What is needed is every line of the material that contains "pixels".

+++ Material to process +++

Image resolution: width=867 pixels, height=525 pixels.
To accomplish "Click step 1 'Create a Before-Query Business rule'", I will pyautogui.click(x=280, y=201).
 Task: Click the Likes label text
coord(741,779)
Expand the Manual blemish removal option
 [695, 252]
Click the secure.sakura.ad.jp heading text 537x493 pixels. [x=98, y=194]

+++

- **Your response**
Image resolution: width=867 pixels, height=525 pixels.
Click the secure.sakura.ad.jp heading text 537x493 pixels. [x=98, y=194]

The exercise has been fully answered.